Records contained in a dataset
##########

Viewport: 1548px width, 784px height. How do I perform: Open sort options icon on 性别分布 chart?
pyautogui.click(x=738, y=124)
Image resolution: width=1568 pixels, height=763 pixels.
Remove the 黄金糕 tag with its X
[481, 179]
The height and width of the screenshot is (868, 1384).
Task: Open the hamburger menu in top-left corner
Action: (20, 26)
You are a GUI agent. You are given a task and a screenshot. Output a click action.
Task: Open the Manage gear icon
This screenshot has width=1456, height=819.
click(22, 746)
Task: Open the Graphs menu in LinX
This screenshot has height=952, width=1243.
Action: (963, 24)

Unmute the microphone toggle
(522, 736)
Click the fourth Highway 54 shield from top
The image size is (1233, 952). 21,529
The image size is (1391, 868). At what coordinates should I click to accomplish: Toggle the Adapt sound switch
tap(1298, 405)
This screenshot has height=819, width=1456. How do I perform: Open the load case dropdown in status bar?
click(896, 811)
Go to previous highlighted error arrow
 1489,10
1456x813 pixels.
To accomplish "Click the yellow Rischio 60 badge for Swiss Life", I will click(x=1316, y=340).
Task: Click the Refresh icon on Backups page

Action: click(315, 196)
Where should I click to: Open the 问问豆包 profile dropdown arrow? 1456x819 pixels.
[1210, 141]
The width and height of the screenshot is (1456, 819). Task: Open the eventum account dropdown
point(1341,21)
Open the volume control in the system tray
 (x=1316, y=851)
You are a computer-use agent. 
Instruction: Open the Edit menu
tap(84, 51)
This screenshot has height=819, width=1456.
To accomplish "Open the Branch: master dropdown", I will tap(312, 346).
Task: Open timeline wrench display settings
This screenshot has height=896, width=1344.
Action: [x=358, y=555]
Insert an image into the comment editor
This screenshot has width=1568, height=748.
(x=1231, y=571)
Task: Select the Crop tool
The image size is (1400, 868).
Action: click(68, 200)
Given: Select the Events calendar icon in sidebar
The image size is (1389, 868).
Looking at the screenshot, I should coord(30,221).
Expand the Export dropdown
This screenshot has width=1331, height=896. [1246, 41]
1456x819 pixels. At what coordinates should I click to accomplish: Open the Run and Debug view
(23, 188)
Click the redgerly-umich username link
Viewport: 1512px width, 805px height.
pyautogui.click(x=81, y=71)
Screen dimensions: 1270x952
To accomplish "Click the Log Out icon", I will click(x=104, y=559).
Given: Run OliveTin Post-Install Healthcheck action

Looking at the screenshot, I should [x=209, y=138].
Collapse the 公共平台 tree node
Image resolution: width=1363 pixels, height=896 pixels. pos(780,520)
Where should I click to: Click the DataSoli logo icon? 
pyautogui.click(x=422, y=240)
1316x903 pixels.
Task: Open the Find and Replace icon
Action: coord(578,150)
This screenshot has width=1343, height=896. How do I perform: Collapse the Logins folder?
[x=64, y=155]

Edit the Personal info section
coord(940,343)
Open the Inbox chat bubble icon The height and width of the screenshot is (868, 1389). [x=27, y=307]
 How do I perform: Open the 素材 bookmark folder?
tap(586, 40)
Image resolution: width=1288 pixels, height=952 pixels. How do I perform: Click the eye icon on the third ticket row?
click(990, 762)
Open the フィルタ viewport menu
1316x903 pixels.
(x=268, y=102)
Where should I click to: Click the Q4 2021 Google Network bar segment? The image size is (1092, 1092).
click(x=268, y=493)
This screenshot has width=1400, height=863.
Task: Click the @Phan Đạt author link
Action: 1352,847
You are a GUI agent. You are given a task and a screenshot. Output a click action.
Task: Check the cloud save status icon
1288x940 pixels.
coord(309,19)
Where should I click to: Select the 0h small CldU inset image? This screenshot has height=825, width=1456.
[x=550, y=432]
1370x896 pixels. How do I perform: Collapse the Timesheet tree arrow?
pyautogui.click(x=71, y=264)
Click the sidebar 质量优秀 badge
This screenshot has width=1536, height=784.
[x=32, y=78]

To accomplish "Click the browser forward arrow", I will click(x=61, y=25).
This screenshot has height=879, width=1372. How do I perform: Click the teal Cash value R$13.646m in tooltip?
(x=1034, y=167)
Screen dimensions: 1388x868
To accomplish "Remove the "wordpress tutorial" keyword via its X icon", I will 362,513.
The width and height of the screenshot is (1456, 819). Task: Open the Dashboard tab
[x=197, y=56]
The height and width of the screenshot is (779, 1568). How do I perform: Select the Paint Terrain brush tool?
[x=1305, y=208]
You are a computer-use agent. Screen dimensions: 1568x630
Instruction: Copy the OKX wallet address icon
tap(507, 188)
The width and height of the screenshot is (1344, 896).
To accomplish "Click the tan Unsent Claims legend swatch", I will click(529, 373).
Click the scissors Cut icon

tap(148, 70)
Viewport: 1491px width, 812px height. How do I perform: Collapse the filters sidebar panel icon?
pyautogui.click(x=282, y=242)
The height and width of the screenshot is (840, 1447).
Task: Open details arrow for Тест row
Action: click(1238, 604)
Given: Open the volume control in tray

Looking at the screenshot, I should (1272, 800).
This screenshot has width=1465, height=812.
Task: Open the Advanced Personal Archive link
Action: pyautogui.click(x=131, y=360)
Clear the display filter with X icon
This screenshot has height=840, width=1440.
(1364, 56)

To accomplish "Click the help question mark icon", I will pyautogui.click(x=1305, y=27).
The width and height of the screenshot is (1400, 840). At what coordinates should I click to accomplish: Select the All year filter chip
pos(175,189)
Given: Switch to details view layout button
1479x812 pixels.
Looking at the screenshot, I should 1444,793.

##########

**INSTRUCTIONS FOR THE TASK**
Wherever the word "dimensions" turns up in the records above, copy the line that holds it.

**WRITTEN ANSWER**
Screen dimensions: 1270x952
Screen dimensions: 1388x868
You are a computer-use agent. Screen dimensions: 1568x630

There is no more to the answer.